For years, that shift has gone largely unchallenged, and why would it be? The box office receipts only pile higher as the list of planned cinematic universe crossovers gets longer. But cartoon superheroes mounted a remarkable big screen comeback in 2018, which saw the release of Pixar’s belated sequel to The Incredibles and culminated with Spider-Man: Into the Spider-Verse, a film so vibrant and joyous that it makes you wonder if all superheroes would be better off in animation. A film like this — which just won a Golden Globe for Best Animated Feature, and is nominated for an Oscar in the same category — forces us to question animation’s second-place status, relegated to a supposedly juvenile niche in our brand-obsessed, franchise-pushing filmmaking climate.

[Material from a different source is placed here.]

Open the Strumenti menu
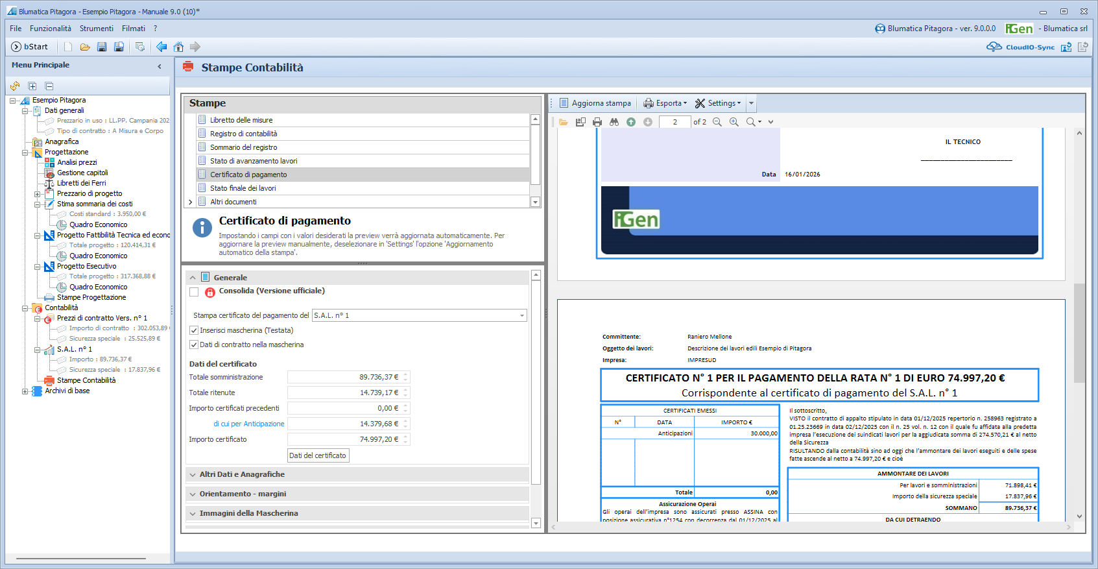(96, 29)
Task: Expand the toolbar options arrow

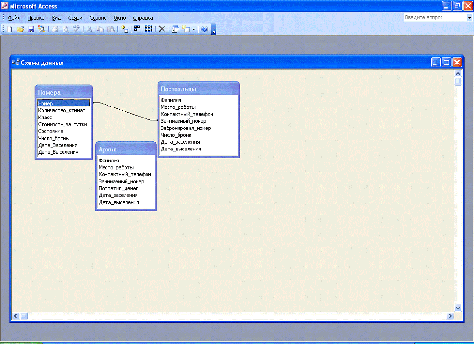Action: (x=214, y=31)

Into the Spider-Verse follows Miles Morales (voiced by Shameik Moore), a black and Puerto Rican teen living in Brooklyn, as he deals with his own awakening spider-powers. In the face of a fracturing multiverse, he’s tutored by a burned-out Peter B. Parker (Jake Johnson), an older version of the classic Spider-Man who is sucked, sweatpants and all, out of his own universe and into the one inhabited by Miles.

Same goes for the story’s other Spider-folks, sourced from various Marvel comics: a punk rock Gwen Stacy as Spider-Gwen (Hailee Steinfeld), talking cartoon pig Peter Porker (formerly a spider bitten by a radioactive pig) as Spider-Ham (John Mulaney), a trenchcoated 1930s detective Spider-Man Noir (Nicolas Cage!), and a far-future Japanese schoolgirl mech pilot named Peni Parker (Kimiko Glenn) as SP//dr.

The film — directed by Bob Persichetti, Peter Ramsey, and Rodney Rothman — is bursting with touches that nod to its hand-drawn source material, some as obvious as page-turn transitions and others so subtle that they’re hard to catch without pausing a trailer or video clip. There are Ben-Day dots and thought bubbles, visible speed lines and sound effects; the pleasing choppiness of the characters’ motions simulates the emphatic style of hand-drawn animation, a little reminiscent of the way producers Phil Lord (who outlined the story and cowrote the screenplay with Rothman) and Christopher Miller simulated stop-motion in 2014’s The Lego Movie.

The whole film plays like the wild, lovingly crafted experiment it is.

In the age of live-action heroes, it seems only fitting for Into the Spider-Verse to upend the heightened semi-realism of its cartoon forerunners, like the Batman and Spider-Man TV shows, by totally departing from reality — breaking many of the established rules of CGI animation in the process. The whole film plays like the wild, lovingly crafted experiment it is. In an interview with the Verge, Persichetti and Ramsey said, “We’re just trying to embrace what the tools can give us to push how exciting and dynamic can it get. How much can we exaggerate action or visuals or color … that no live-action Marvel movie could ever do.”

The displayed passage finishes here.